Digital era has changed not only the way of communication, but also the intimacy in relationships, resulting in ever more people expressing their emotions on social networks, while avoiding direct personal contacts, as concluded at the panel session ‘A Cup of Coffee with a Psychologist’, which was held in front of a packed hall at Dorćol Platz on the topic ‘Love(s): What is love? What is the illusion of love?’.
‘The Internet should serve to make our life easier, rather than to replace the reality and provide a sense of false intimacy. Digital platforms should be our tool, rather than a stick we lean on instead of walking freely’, said the author of the collection of stories ‘Self-discipline’ Olivera Mitić. She said that it was desirable for people to take a step back to ‘analogue’, because very lonely generations were growing up who crave for real intimacy, while being in constant fear of love, and unable to open up enough to receive and give love.
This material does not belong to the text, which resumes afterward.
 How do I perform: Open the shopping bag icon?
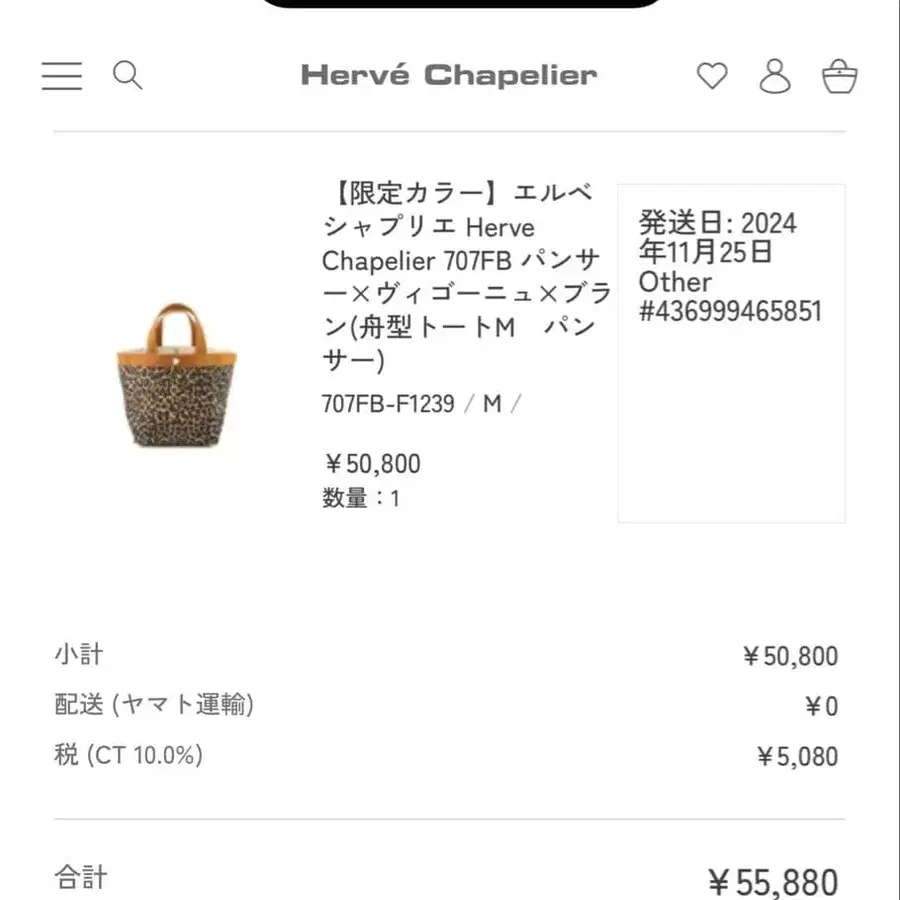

‘While building honest relationships, people are paralyzed by fear of making a wrong choice, but they should not fear of that, because, in such a way they get to know themselves, they grow up emotionally. Showing emotions should not stop us from entering into relationships with other people’, said Mitić.
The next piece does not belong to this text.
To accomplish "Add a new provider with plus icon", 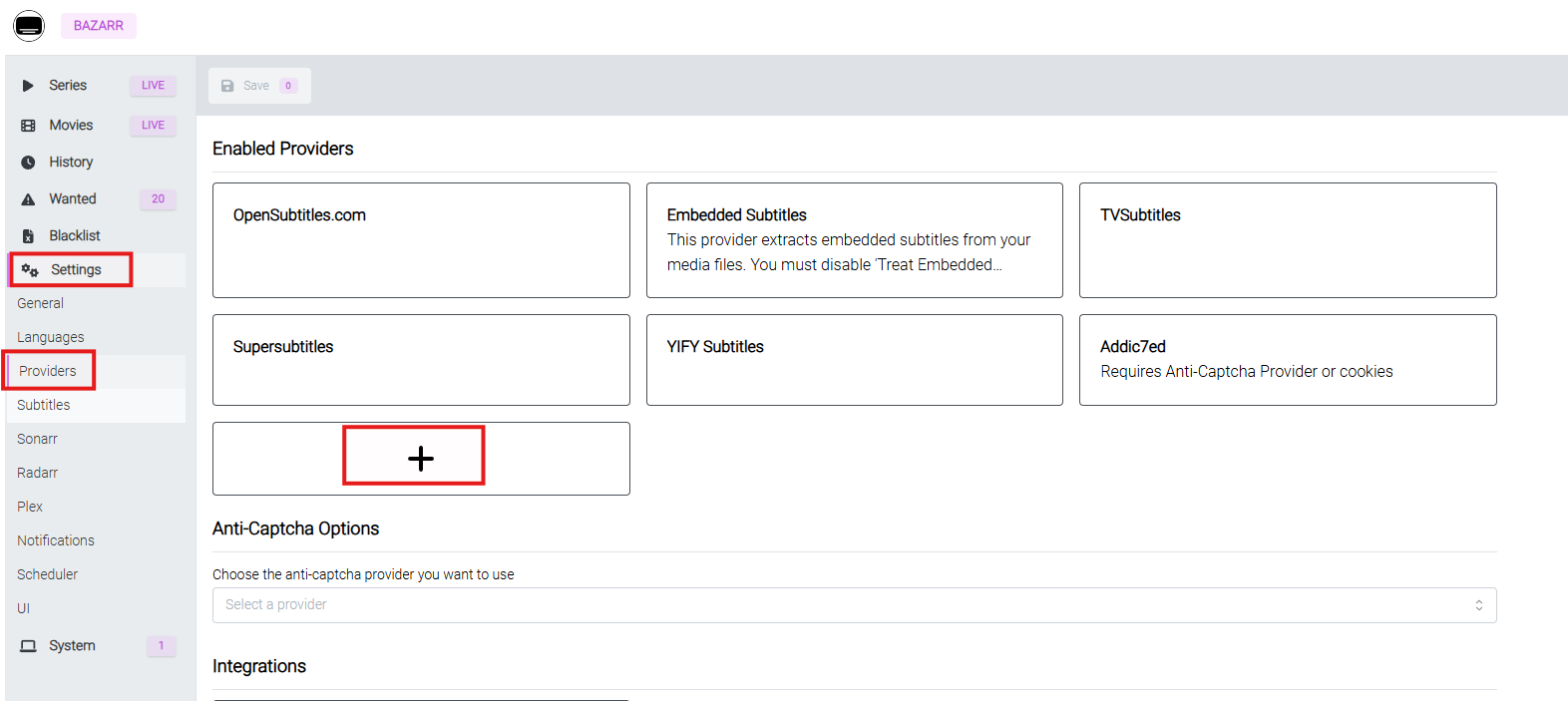I will pos(421,459).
Playwright and founder of Mixer House Ivan Lalić thinks that it is not a good thing that people on social networks become voyeurs of their own and other people's lives and that a large number of young people are voyeurs on social networks looking for an escape from their emotions. He said that passion and dreams were a good driver in both business and love, but that new, more rational generations were coming up.
Dr Ana Đorđević, psychologist at the Institute for Philosophy and Social Theory believes that today love is increasingly romanticized and idealized and that this is the reason for many disappointments. According to her, children learn from their parents what love is, however, not through lessons, but rather through their relationship with each other, as well as through their relationship with their children.
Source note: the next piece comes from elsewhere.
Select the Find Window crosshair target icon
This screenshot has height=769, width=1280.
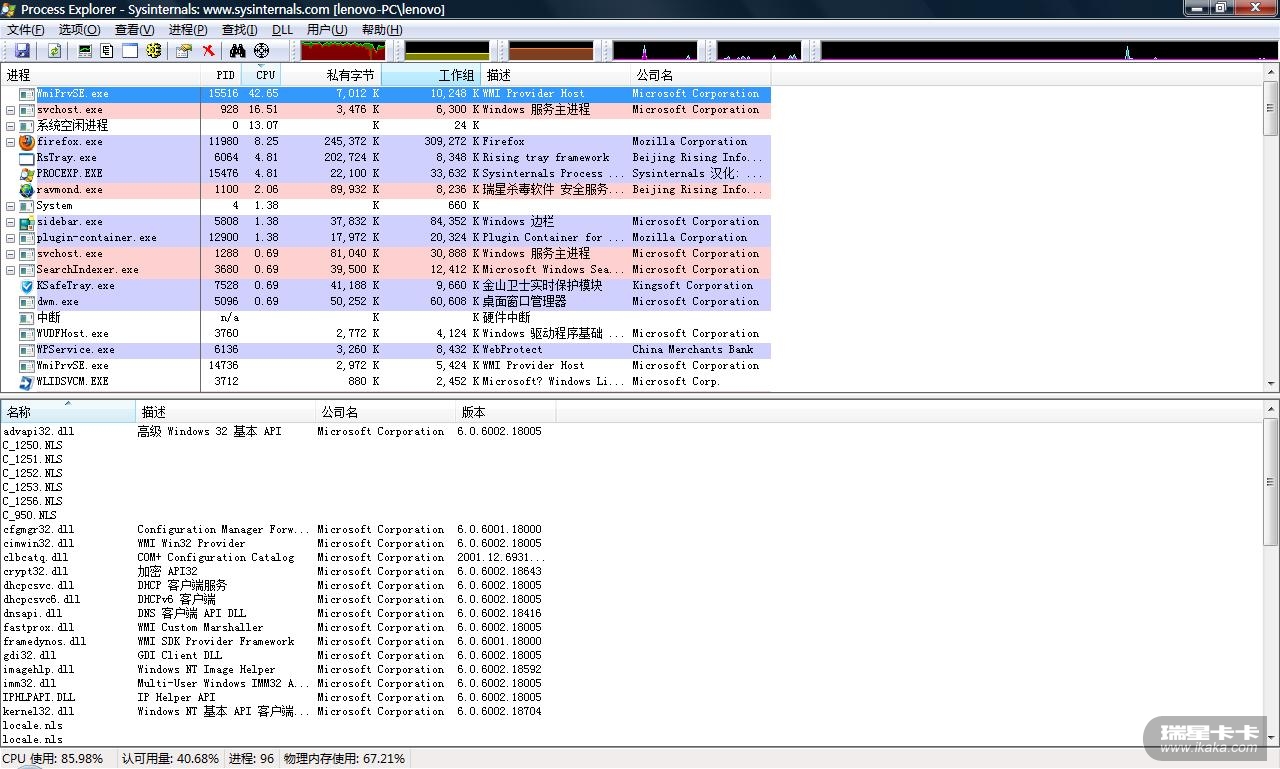pos(261,51)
‘We gain our true experience of love by observing the relationship between our parents and the parental intimacy we have with them. While growing up, we should learn how to love and accept ourselves, how we should give the love we were taught to our own selves. If we don't learn that, we remain lonely, alienated, we can't establish close relationships with other people’, said Ana Đorđević. Nevertheless, when a relationship or marriage is in crisis, people tend to stay in dysfunctional relationships to avoid the pain from getting out of a relationship or the pain they may inflict to the other person.
Hemofarm Foundation’s panel session ‘A Cup of Coffee with a Psychologist’, held in partnership with the Faculty of Philosophy in Belgrade and Art Commune Dorćol Platz, is a part of the
Unbreakable campaign for fighting depression and stigma.